The political union announced yesterday between Moscow Mayor Yuri Luzhkov's "Fatherland" group and the "All Russia" bloc of regional governors will be a formidable force in Russia. But the key issue of who's in charge remains open. RFE/RL's Sophie Lambroschini and Floriana Fossato report from Moscow that the group will improve its chances of success significantly if it can get former prime minister Yevgeny Primakov to sign on.
Moscow, 5 August 1999 (RFE/RL) -- Moscow Mayor Yuri Luzhkov's "Fatherland" group and the "All Russia" bloc of regional governors yesterday agreed to join forces to contest December's parliamentary elections.

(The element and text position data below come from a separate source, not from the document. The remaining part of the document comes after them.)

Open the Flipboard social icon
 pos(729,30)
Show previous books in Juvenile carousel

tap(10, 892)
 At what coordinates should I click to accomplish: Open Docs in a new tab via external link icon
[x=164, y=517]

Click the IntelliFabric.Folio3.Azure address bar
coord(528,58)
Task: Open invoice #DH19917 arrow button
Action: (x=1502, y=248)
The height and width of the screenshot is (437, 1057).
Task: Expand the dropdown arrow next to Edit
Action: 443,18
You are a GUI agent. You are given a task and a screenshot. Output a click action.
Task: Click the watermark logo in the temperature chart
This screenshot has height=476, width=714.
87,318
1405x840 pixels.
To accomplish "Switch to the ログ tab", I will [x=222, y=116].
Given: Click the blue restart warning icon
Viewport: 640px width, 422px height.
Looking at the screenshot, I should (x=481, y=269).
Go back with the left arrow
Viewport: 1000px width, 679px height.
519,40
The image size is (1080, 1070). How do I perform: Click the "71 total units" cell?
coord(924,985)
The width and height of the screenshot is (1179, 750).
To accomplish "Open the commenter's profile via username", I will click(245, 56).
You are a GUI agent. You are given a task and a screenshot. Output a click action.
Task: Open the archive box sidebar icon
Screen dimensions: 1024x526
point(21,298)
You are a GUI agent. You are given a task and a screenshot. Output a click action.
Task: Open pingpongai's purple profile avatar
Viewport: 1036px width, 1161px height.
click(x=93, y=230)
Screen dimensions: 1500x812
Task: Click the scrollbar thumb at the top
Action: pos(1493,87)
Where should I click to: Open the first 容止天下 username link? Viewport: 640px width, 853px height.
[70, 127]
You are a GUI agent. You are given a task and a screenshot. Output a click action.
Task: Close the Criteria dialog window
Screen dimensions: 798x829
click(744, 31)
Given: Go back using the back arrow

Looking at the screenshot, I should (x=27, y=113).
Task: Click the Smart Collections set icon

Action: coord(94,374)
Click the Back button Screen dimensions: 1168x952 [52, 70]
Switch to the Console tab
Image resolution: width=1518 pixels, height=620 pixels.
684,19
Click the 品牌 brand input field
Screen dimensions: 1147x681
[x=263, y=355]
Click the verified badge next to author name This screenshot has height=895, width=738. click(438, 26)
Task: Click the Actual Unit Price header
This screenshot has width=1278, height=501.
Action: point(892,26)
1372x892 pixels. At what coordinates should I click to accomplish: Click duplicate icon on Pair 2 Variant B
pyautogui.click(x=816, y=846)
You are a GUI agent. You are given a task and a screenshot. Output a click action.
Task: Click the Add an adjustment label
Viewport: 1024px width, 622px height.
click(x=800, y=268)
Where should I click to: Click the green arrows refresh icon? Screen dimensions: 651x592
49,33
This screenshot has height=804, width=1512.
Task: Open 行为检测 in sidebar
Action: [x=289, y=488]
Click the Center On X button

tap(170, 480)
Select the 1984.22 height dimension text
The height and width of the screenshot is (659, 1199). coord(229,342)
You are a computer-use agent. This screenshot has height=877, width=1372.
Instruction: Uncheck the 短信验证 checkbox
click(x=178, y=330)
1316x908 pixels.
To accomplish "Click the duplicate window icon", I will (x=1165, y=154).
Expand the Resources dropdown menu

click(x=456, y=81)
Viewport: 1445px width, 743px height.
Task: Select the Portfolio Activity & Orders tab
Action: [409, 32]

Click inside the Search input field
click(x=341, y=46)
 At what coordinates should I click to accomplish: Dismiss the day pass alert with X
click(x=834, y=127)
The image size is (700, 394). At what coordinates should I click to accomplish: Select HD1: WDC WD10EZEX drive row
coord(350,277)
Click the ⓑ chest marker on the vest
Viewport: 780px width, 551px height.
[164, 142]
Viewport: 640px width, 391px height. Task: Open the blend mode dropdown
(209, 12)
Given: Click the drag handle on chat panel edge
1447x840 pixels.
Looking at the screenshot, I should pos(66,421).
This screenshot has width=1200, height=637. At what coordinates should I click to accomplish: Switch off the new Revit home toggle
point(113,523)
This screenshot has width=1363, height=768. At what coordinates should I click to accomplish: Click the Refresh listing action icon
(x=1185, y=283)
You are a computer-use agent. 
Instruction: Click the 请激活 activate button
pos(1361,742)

According to the leader of the All Russia group, Tatarstan President Mintimer Shaimiev, the "Fatherland-All Russia" bloc will take Russia to a new level of democratic development. He says the group aims to attract centrist voters and could allow a future Russian president to achieve a new political majority. Shaimiev:
"By taking the decision to merge 'Fatherland' and 'All Russia,' the leaders have assumed a huge responsibility of state dimension. The stakes are high. We must be able to lead Russia to a new level of development, to a new level of democratic development. Since we occupy the political niche belonging to the center, we will achieve a constructive majority in the Duma. This will allow the Russian president to form a new government on the basis of the new parliamentary majority."
Political analysts say the bloc could win as many as a third of the seats in the State Duma, the lower house now dominated by the Communist party. It's unclear as yet where the group stands on many important political issues, but Luzhkov has been highly critical of the Kremlin and the way economic reforms have been carried out in the country.
One important question remains open: Who will lead the union?
An official with Fatherland-All Russia, Andrei Isaev, tells RFE/RL in Moscow that the group is actively courting former prime minister Yevgeny Primakov. He says Luzhkov -- widely thought to be interested in running for president next year -- would take the number two position. Isaev says talks with Primakov are continuing and that another meeting is scheduled in a few days.
Primakov, for his part, has praised the union for linking the political center in Russia, but he has stopped short of committing to lead the group.
Oksana Orecheva is a regional policy analyst with the Moscow East-West Institute. She says an official "yes" from Primakov would considerably increase the bloc's chances:
"The union with Primakov would be a very strong move because the man who would join is considered above the governors."
The All Russia group brings together the country's most powerful governors and regional bosses. Many come from regions that have concluded profitable power-sharing agreements with the federal government.
Analysts say one consequence of the new political bloc may be that governors from less influential regions that are more dependent on the center could join forces behind the Communist party. A new pro-Communist bloc, "For Victory," including 16 regional leaders, was reportedly created this week.
Orecheva says that -- whatever the outcome of the leadership issue -- "Fatherland-All Russia" will increase Luzhkov's popularity and bolster his chances of capturing the presidency next year, if he chooses to run: "The merger with regional leaders allows Luzhkov to prove he does not represent [just] the center -- Moscow -- but [also] that he heads a federation entity. This increases his popularity in the regions."
It's unclear yet how the Kremlin will react to the move. Russian President Boris Yeltsin has been openly feuding with Luzhkov and his allies in recent months.
Shaimiyev met with Yeltsin yesterday just ahead of the bloc's announcement. Shaimiyev said Yeltsin reacted "normally" to the news and wanted to know more.
The creation of the new bloc may have had something to do with the Kremlin's decision on Tuesday to fire deputy chief-of-staff Sergei Zverev. Zverev is a long-time official at the Most media group. Most supports Luzhkov and is also locked in a bitter fight with the Kremlin. Zverev had been at the Kremlin just four months.
Speaking to reporters after being dismissed, Zverev lashed out at the Kremlin. He said the new bloc is, in his words, "destined to succeed" and that "no scenario could be ruled out" if the Kremlin decides to fight it.